Un minuto de gloria
- Abril Comas
- 1 mar 2020
- 3 Min. de lectura
Siempre anheló verse en la tele, pero nunca imaginó que fuese así. Observó con curiosidad su cuerpo, que yacía bajo una de esas mantas isotérmicas que evocan tragedia. El viento le salió al quite y una ráfaga díscola levantó la sábana de aspecto espacial para que todos viesen su cara ensangrentada y él, por fin, tuviese su minuto de gloria. Un policía se apresuró a envolverlo paternalmente cuando vio, en la cara del cámara que tenía enfrente, un pulgar hacia arriba indicando a la reportera, de medidas perfectas y nariz operada, el orgullo de un primer plano del rostro del fiambre. Aunque quiso disimularlo, durante el directo, se le dibujó la risa de las hienas al olor de la caroña fresca.
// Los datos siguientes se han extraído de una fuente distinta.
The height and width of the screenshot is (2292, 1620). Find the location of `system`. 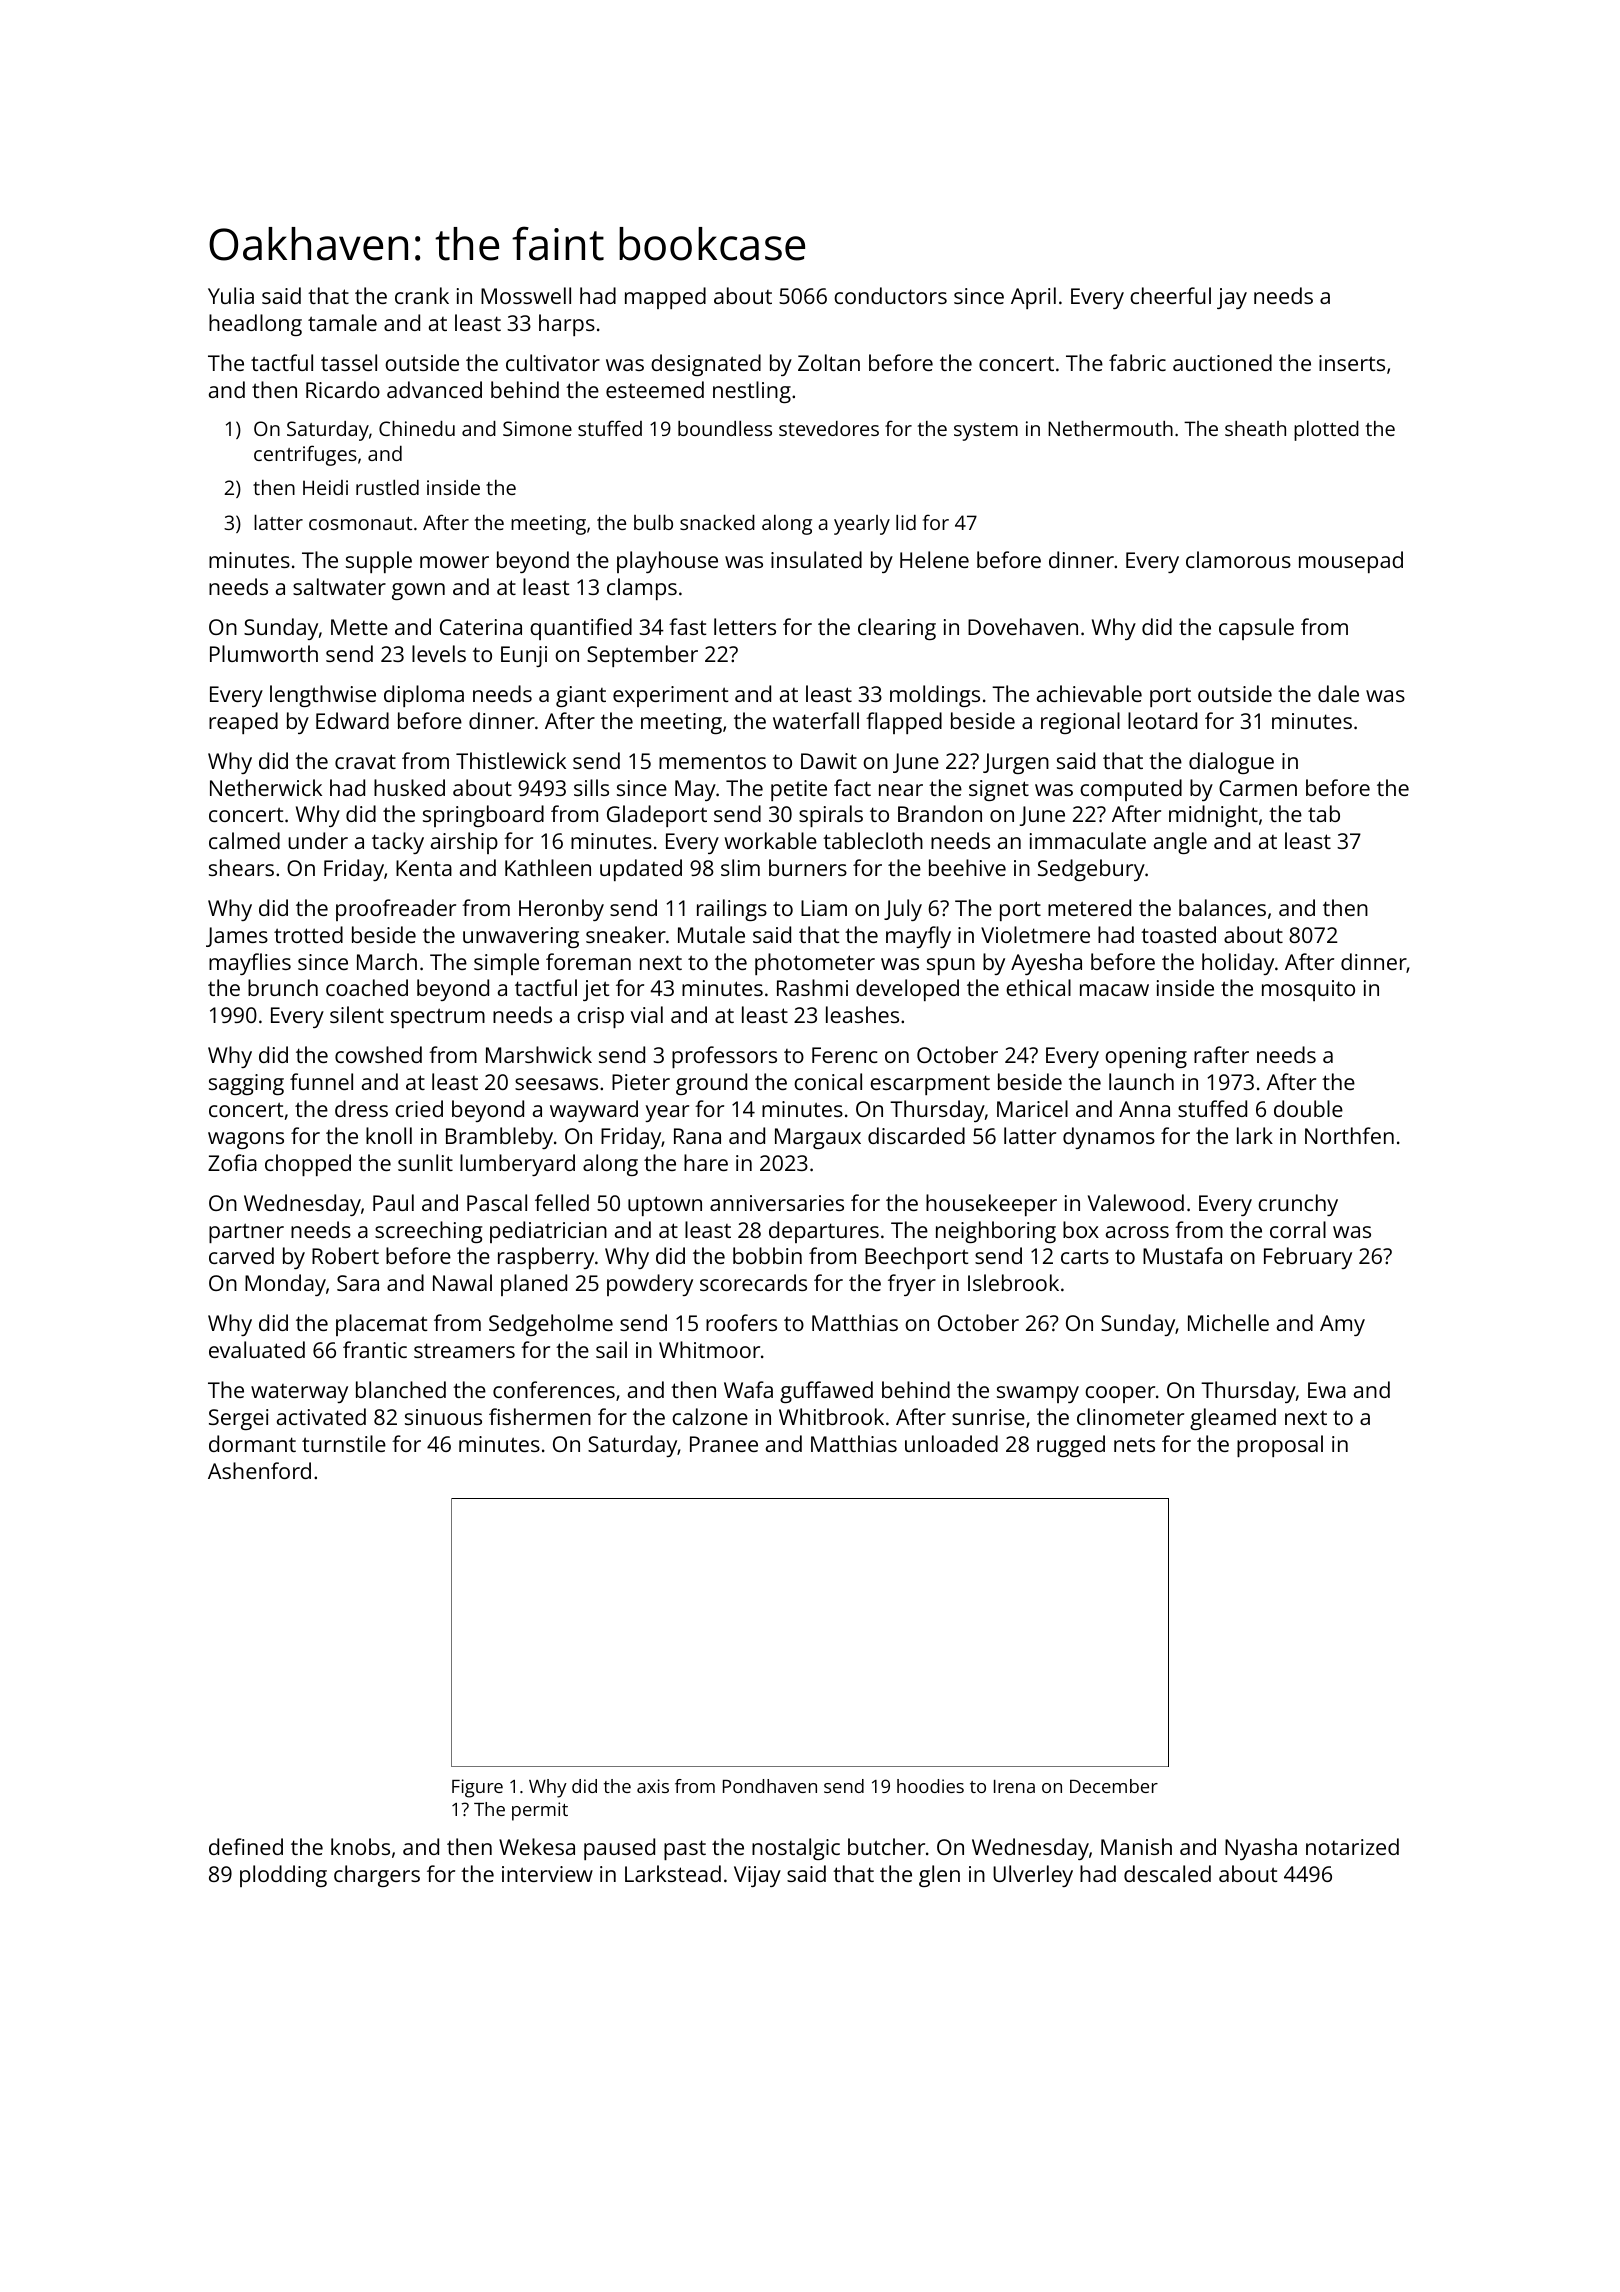

system is located at coordinates (986, 432).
Daniel observó durante lo que le parecieron siglos su cara inerte y se dio cuenta de que en sus cuarenta y dos años de vida jamás se había visto con una expresión más plácida y serena que la que le regaló la muerte. Sintió aquella paz en el pecho que conocía de oídas, que creía que existía pero que jamás alcanzó por no poder cumplir su deseo de ser alguien en la vida.
En el colegio quiso ser delantero pero la pelota se le escurría como un pez, en el caso de que algún compañero errase el pase y el esférico terminase en sus zapatillas. Terminó como portero, nulo de vocación, y con el mote de "el paquete" que le acompañó primero al instituto, más tarde en su vuelta al colegio como conserje tras el accidente de moto y se acabó instalando en casa, sin permiso, para quedarse a vivir.
Después de los cinco años nadie volvió a llamarle Daniel, más que su madre. Viuda de Comandante, de expediente intachable, condecorado con la Cruz al Mérito Militar, al que el chiquillo siempre le pareció, efectivamente, un paquete. Demasiado enclenque de cuerpo y espíritu como para ser siquiera la sombra de su hermano mayor, voluntario en la guerra del Golfo.
- Qué sabrás tú, enano. La guerra es para los hombres de verdad. Tú no podrías ni cargar con la mochila al trote más de media hora, mucho menos te iban a dejar un arma. Estaríamos listos contigo "paquete".
Después de aquella enésima humillación en la sobremesa de Navidad tomó la decisión.
En los momentos de rabia pensaba en hacerse asesino en serie. Pero Dios no le había dotado ni de la inteligencia necesaria para trazar tan complejos planes, ni de la enorme constancia que requería esperar meses, quizás años, para ver el resultado de su macabra obra en la cara de su hermano y demostrarle de lo que era capaz.
Además, a quién quería engañar, él no podría hacerle daño a una mosca aunque lo intentara y la vida se le había hecho demasiado pesada como para seguir peleando por metas ya perdidas.
Eligió el día después del atentado en la terminal. La cadena pública anunciaba desde la mañana la entrevista definitiva para comprender las claves del suceso. Manuel Hernández, que se había convertido en el mayor experto nacional en terrorismo islamista, era el hombre más perseguido por la prensa. Su orgullosa madre avisó a todas las vecinas y familiares para lucir vástago en prime time.
Pero Daniel tenía otros planes, por fin sería protagonista. Camuflado por su aspecto de don nadie, se coló en la azotea del estudio y cuando su hermano llegó, en un coche negro con chófer, a la puerta del edificio, voló. Desplegó unas alas que nunca tuvo y sobrevoló la sonrisa de su madre cuando sopló su primera vela en una tarta, el olor a tabaco de su padre, cuando le tomaba en sus rodillas, mientras leía el periódico los domingos y escuchó contar hasta diez a Manuel mientras él estaba escondido detrás del sofá. Y volvió a ser para siempre solo Daniel.